_GIVEN PROBLEM_
Switch "Locate each element" to "Find every element" wherever it occurs in the listing below, and reproduce the entire listing with everything else unchanged and the pictures omitted.

_DATA IN THIS EXERCISE_

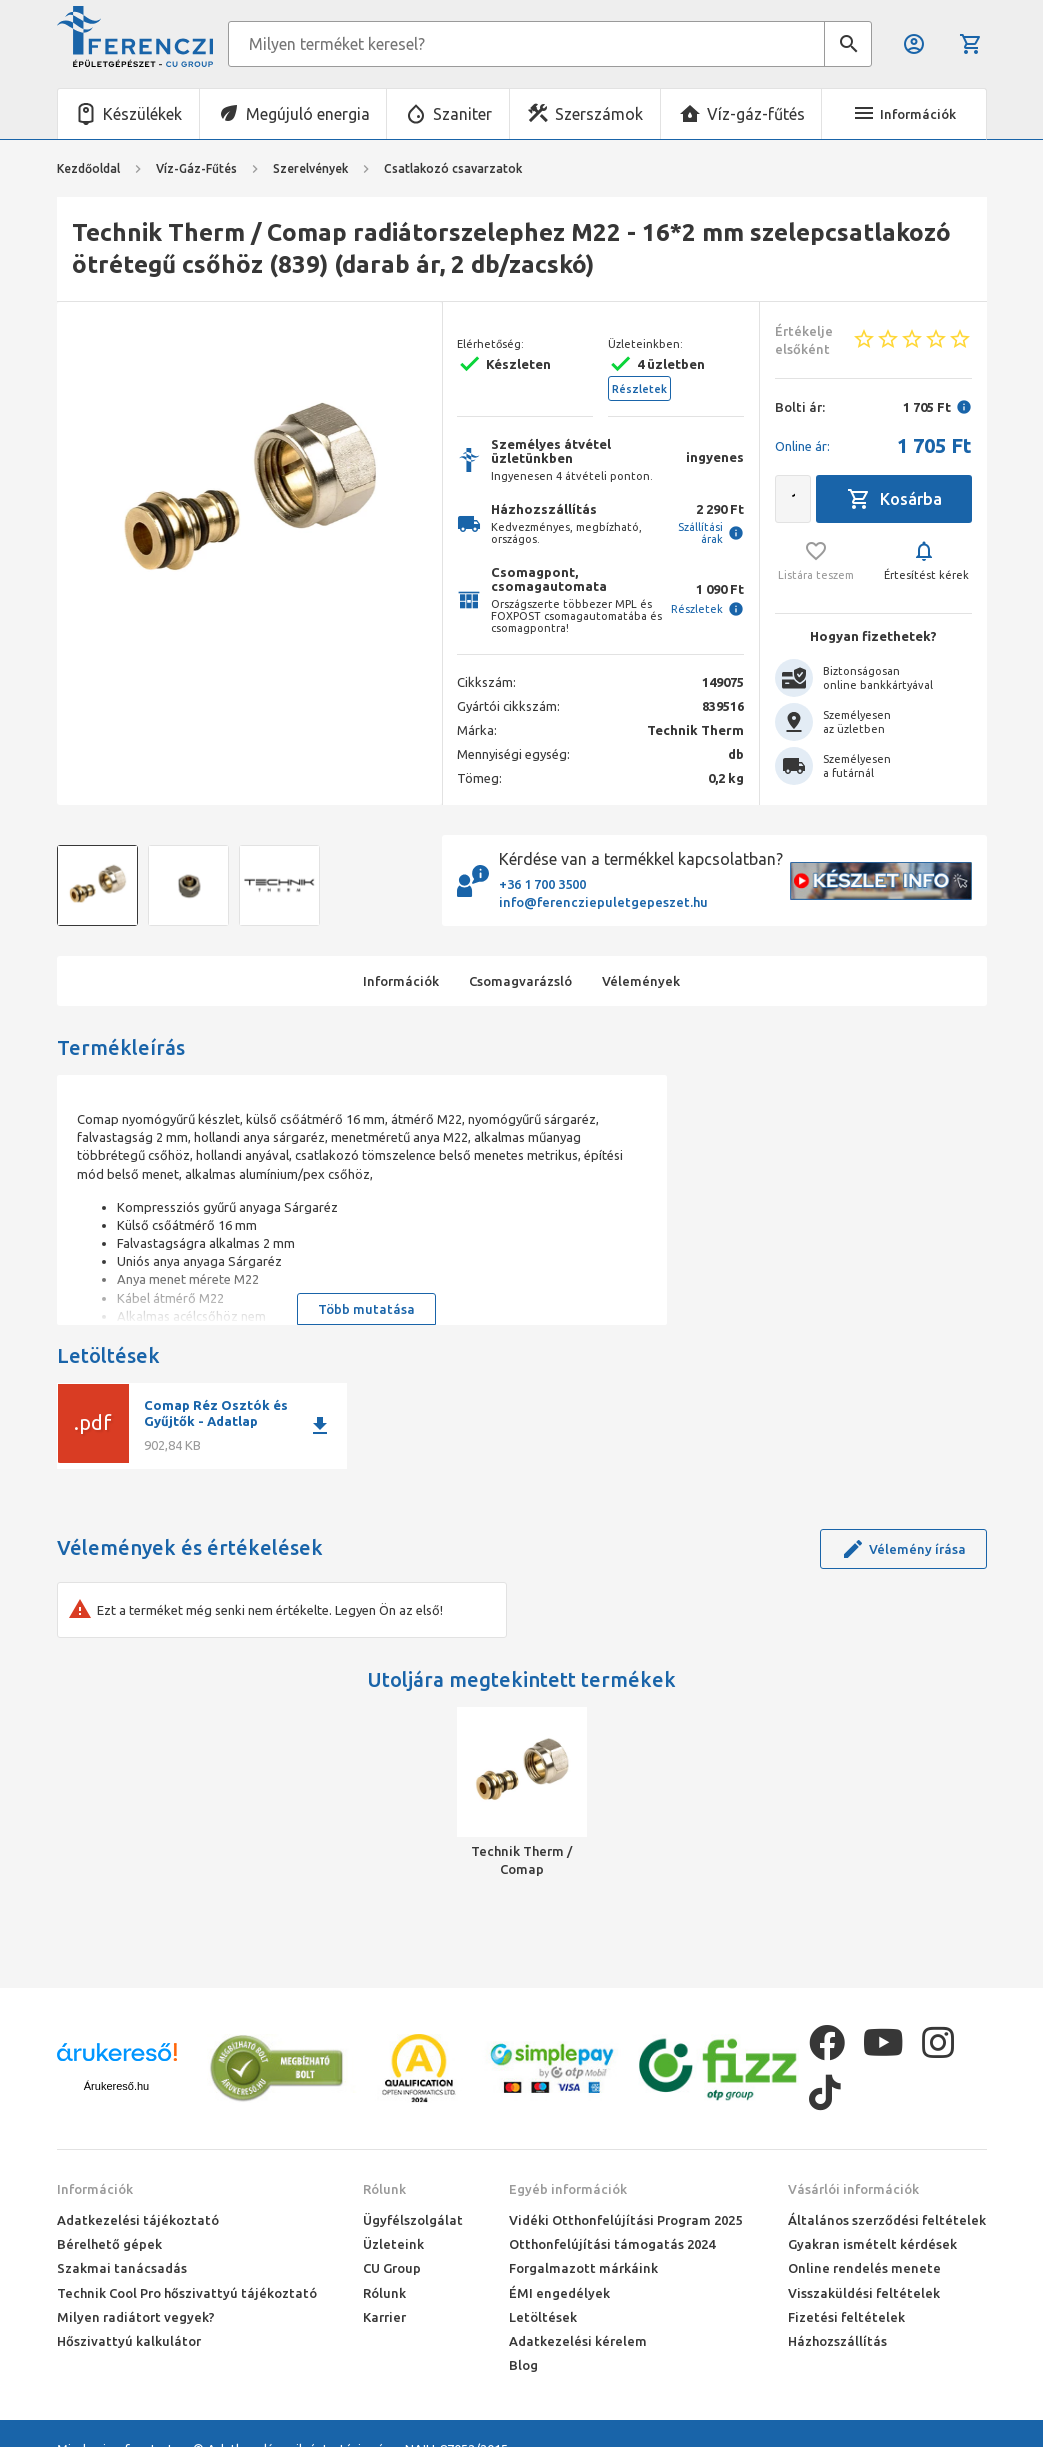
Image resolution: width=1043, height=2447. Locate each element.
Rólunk (384, 2189)
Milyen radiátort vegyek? (136, 2317)
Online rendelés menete (864, 2268)
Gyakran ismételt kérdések (872, 2244)
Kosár (971, 44)
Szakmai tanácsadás (122, 2268)
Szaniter (462, 114)
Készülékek (142, 114)
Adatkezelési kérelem (578, 2341)
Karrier (384, 2317)
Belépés (914, 44)
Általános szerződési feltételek (887, 2220)
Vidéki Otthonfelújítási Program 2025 (625, 2220)
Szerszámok (599, 114)
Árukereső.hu (116, 2086)
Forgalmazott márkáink (583, 2268)
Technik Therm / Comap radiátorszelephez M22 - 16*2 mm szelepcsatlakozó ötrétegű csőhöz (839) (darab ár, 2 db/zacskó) (521, 1861)
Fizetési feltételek (846, 2317)
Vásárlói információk (853, 2189)
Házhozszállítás (837, 2341)
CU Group (392, 2268)
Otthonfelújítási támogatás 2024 (612, 2244)
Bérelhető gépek (109, 2244)
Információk (95, 2189)
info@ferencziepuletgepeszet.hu (603, 902)
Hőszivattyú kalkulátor (129, 2341)
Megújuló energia (308, 114)
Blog (523, 2365)
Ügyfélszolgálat (413, 2220)
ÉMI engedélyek (559, 2293)
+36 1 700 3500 (542, 884)
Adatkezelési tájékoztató (138, 2220)
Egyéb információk (568, 2189)
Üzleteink (393, 2244)
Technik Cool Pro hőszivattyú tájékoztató (187, 2293)
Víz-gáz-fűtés (756, 114)
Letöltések (543, 2317)
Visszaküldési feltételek (864, 2293)
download (320, 1426)
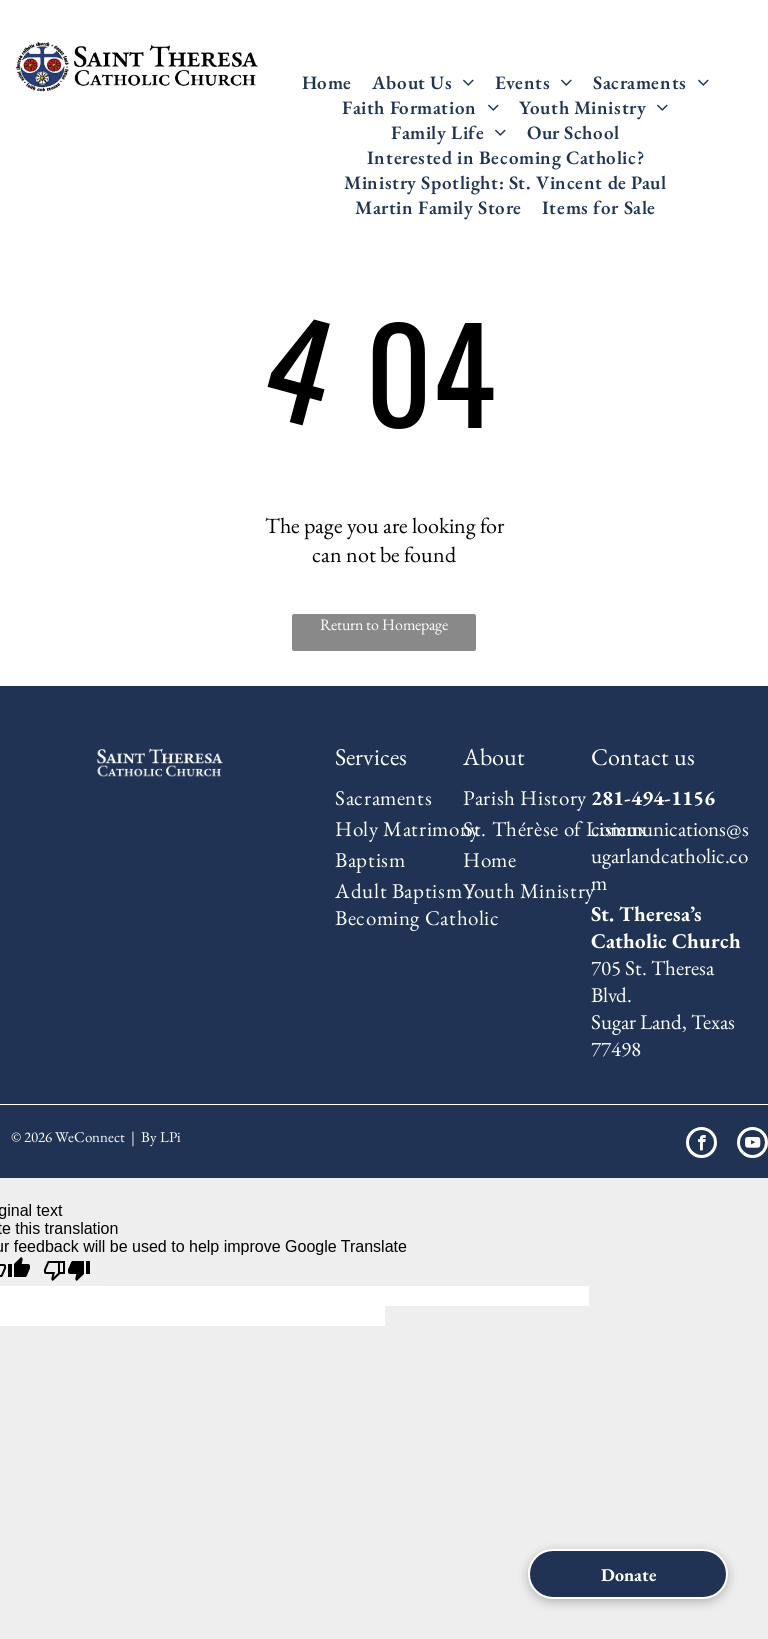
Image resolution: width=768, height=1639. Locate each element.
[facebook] (701, 1145)
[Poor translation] (67, 1271)
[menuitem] (327, 82)
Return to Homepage (384, 624)
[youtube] (752, 1145)
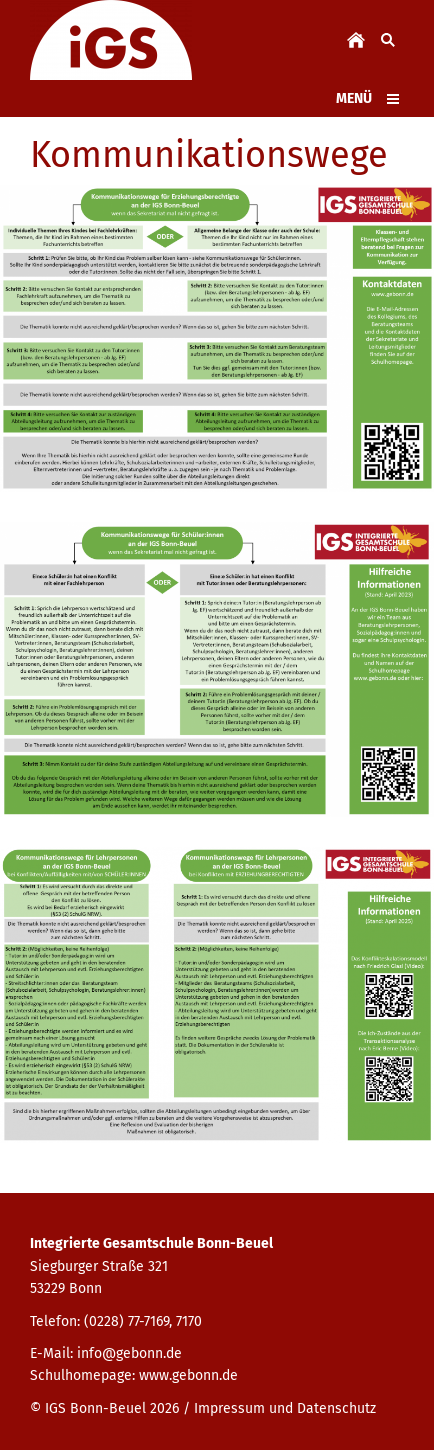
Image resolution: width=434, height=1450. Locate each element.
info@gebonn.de (129, 1353)
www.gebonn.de (188, 1375)
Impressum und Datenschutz (285, 1408)
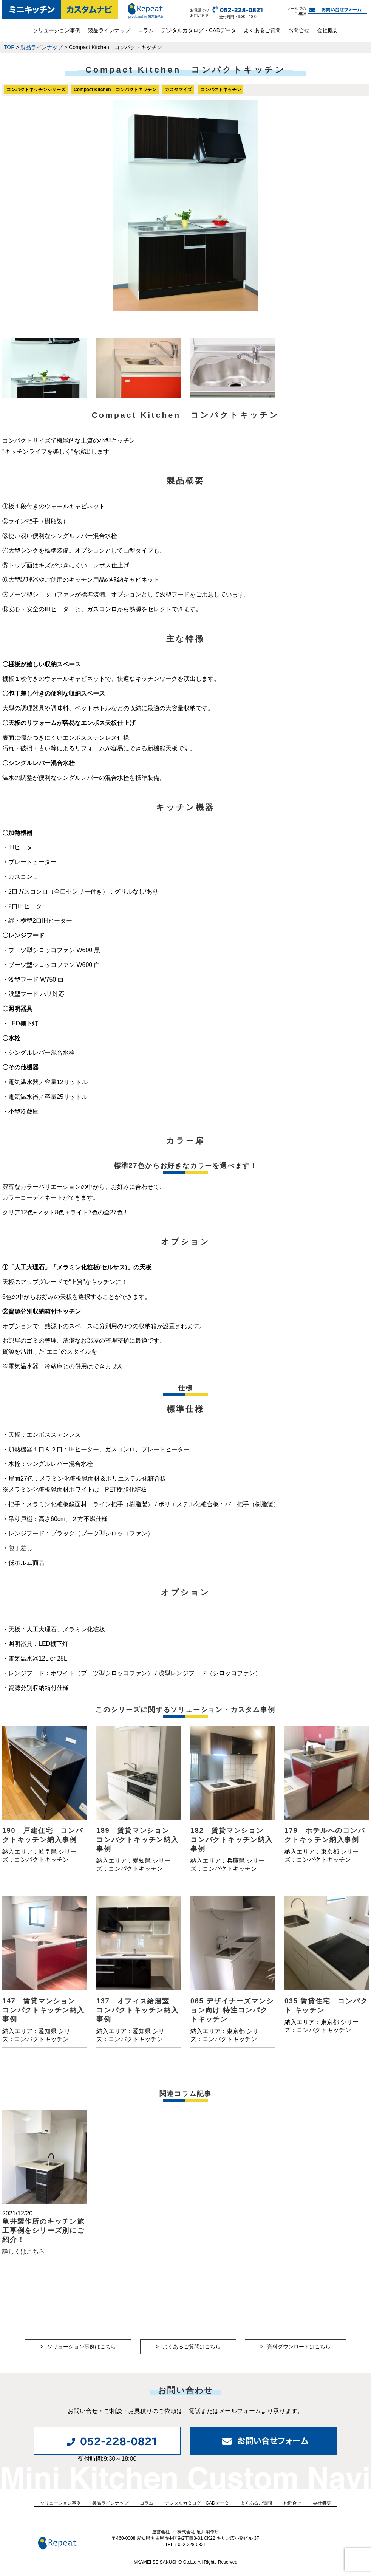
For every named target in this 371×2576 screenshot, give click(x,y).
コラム (146, 30)
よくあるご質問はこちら (191, 2347)
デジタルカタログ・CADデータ (198, 30)
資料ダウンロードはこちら (299, 2347)
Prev (12, 206)
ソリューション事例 (56, 30)
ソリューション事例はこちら (81, 2347)
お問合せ (298, 30)
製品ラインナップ (109, 30)
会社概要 (327, 30)
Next (359, 206)
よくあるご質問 (262, 30)
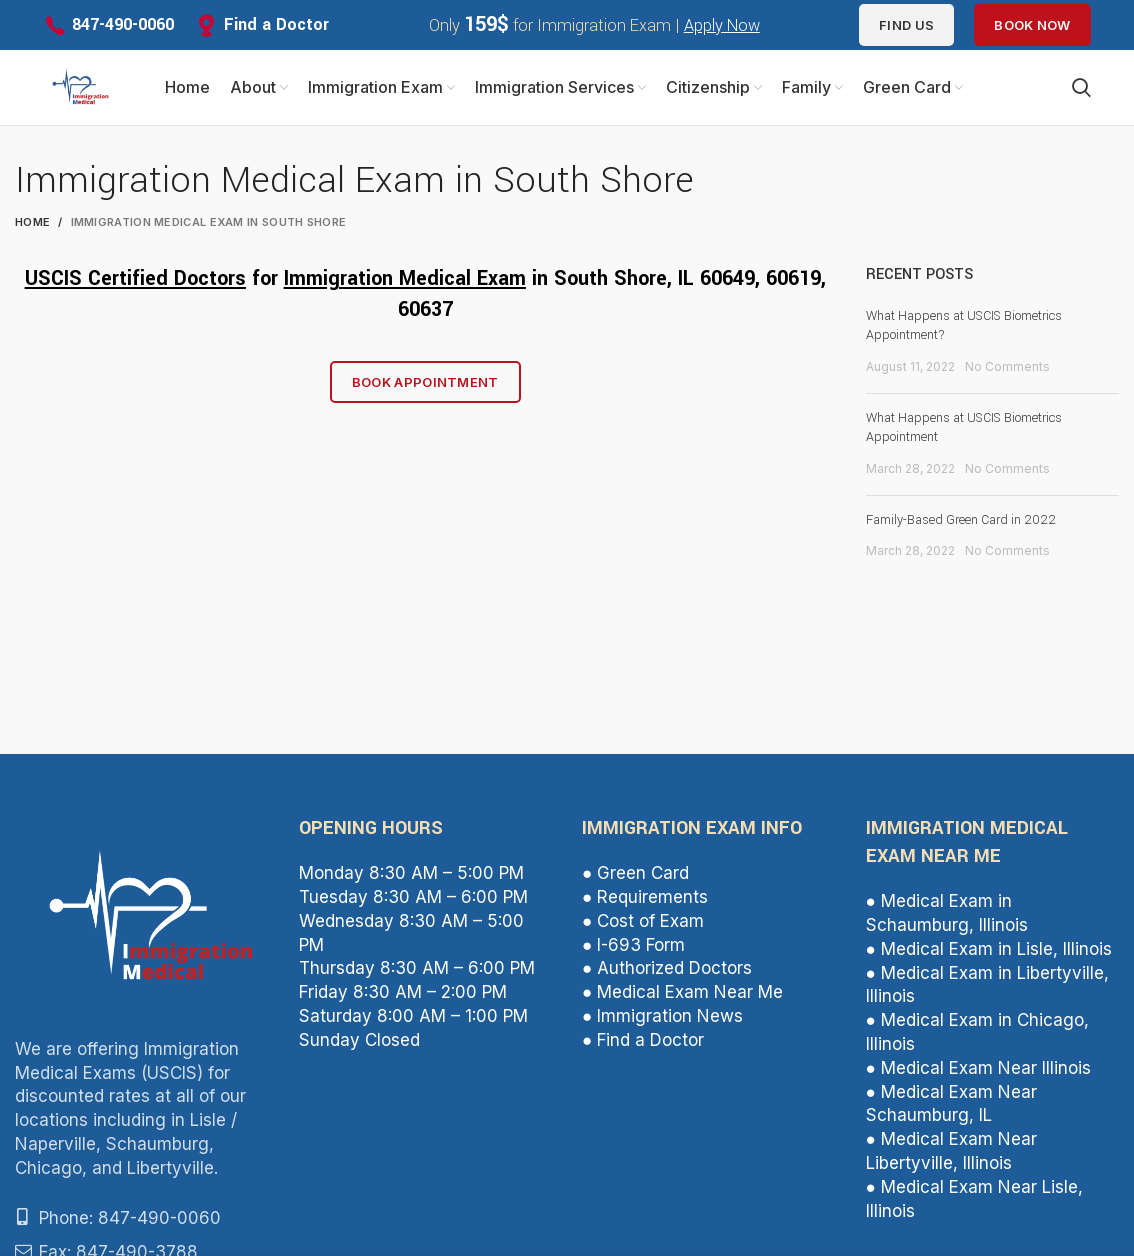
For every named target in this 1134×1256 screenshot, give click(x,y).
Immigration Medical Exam (405, 283)
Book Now (1032, 25)
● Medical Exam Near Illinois (978, 1073)
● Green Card (635, 878)
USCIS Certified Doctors (135, 283)
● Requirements (645, 902)
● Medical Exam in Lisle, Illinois (989, 954)
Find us (906, 25)
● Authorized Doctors (667, 973)
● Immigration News (662, 1021)
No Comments (1007, 371)
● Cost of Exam (643, 926)
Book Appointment (425, 387)
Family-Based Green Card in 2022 (961, 524)
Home (32, 227)
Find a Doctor (276, 24)
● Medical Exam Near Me (682, 997)
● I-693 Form (633, 949)
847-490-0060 (123, 24)
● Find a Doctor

_ANSWER TO THE EXERCISE_
Image resolution: width=1043, height=2447. Find every element.
Rólunk (384, 2189)
Milyen radiátort vegyek? (136, 2317)
Online rendelés menete (864, 2268)
Gyakran ismételt kérdések (872, 2244)
Kosár (971, 44)
Szakmai tanácsadás (122, 2268)
Szaniter (462, 114)
Készülékek (142, 114)
Adatkezelési kérelem (578, 2341)
Karrier (384, 2317)
Belépés (914, 44)
Általános szerződési feltételek (887, 2220)
Vidéki Otthonfelújítási Program 2025 (625, 2220)
Szerszámok (599, 114)
Árukereső.hu (116, 2086)
Forgalmazott márkáink (583, 2268)
Technik Therm / Comap radiátorszelephez M22 - 16*2 mm szelepcsatlakozó ötrétegű csőhöz (839) (darab ár, 2 db/zacskó) (521, 1861)
Fizetési feltételek (846, 2317)
Vásárlói információk (853, 2189)
Házhozszállítás (837, 2341)
CU Group (392, 2268)
Otthonfelújítási támogatás 2024 (612, 2244)
Bérelhető gépek (109, 2244)
Információk (95, 2189)
info@ferencziepuletgepeszet.hu (603, 902)
Hőszivattyú kalkulátor (129, 2341)
Megújuló energia (308, 114)
Blog (523, 2365)
Ügyfélszolgálat (413, 2220)
ÉMI engedélyek (559, 2293)
+36 1 700 3500 (542, 884)
Adatkezelési tájékoztató (138, 2220)
Egyéb információk (568, 2189)
Üzleteink (393, 2244)
Technik Cool Pro hőszivattyú tájékoztató (187, 2293)
Víz-gáz-fűtés (756, 114)
Letöltések (543, 2317)
Visszaküldési feltételek (864, 2293)
download (320, 1426)
Image resolution: width=768, height=1639. Find every element.
[facebook] (701, 1145)
[Poor translation] (67, 1271)
[menuitem] (327, 82)
Return to Homepage (384, 624)
[youtube] (752, 1145)
Image resolution: width=434, height=1450. Find every element.
info@gebonn.de (129, 1353)
www.gebonn.de (188, 1375)
Impressum und Datenschutz (285, 1408)
For every named target in this 371×2576 screenshot, give click(x,y).
コラム (146, 30)
よくあるご質問はこちら (191, 2347)
デジタルカタログ・CADデータ (198, 30)
資料ダウンロードはこちら (299, 2347)
Prev (12, 206)
ソリューション事例 (56, 30)
ソリューション事例はこちら (81, 2347)
お問合せ (298, 30)
製品ラインナップ (109, 30)
会社概要 (327, 30)
Next (359, 206)
よくあるご質問 (262, 30)
For every named target in this 1134×1256 screenshot, give click(x,y).
Immigration Medical Exam (405, 283)
Book Now (1032, 25)
● Medical Exam Near Illinois (978, 1073)
● Green Card (635, 878)
USCIS Certified Doctors (135, 283)
● Requirements (645, 902)
● Medical Exam in Lisle, Illinois (989, 954)
Find us (906, 25)
● Authorized Doctors (667, 973)
● Immigration News (662, 1021)
No Comments (1007, 371)
● Cost of Exam (643, 926)
Book Appointment (425, 387)
Family-Based Green Card in 2022 (961, 524)
Home (32, 227)
Find a Doctor (276, 24)
● Medical Exam Near Me (682, 997)
● I-693 Form (633, 949)
847-490-0060 (123, 24)
● Find a Doctor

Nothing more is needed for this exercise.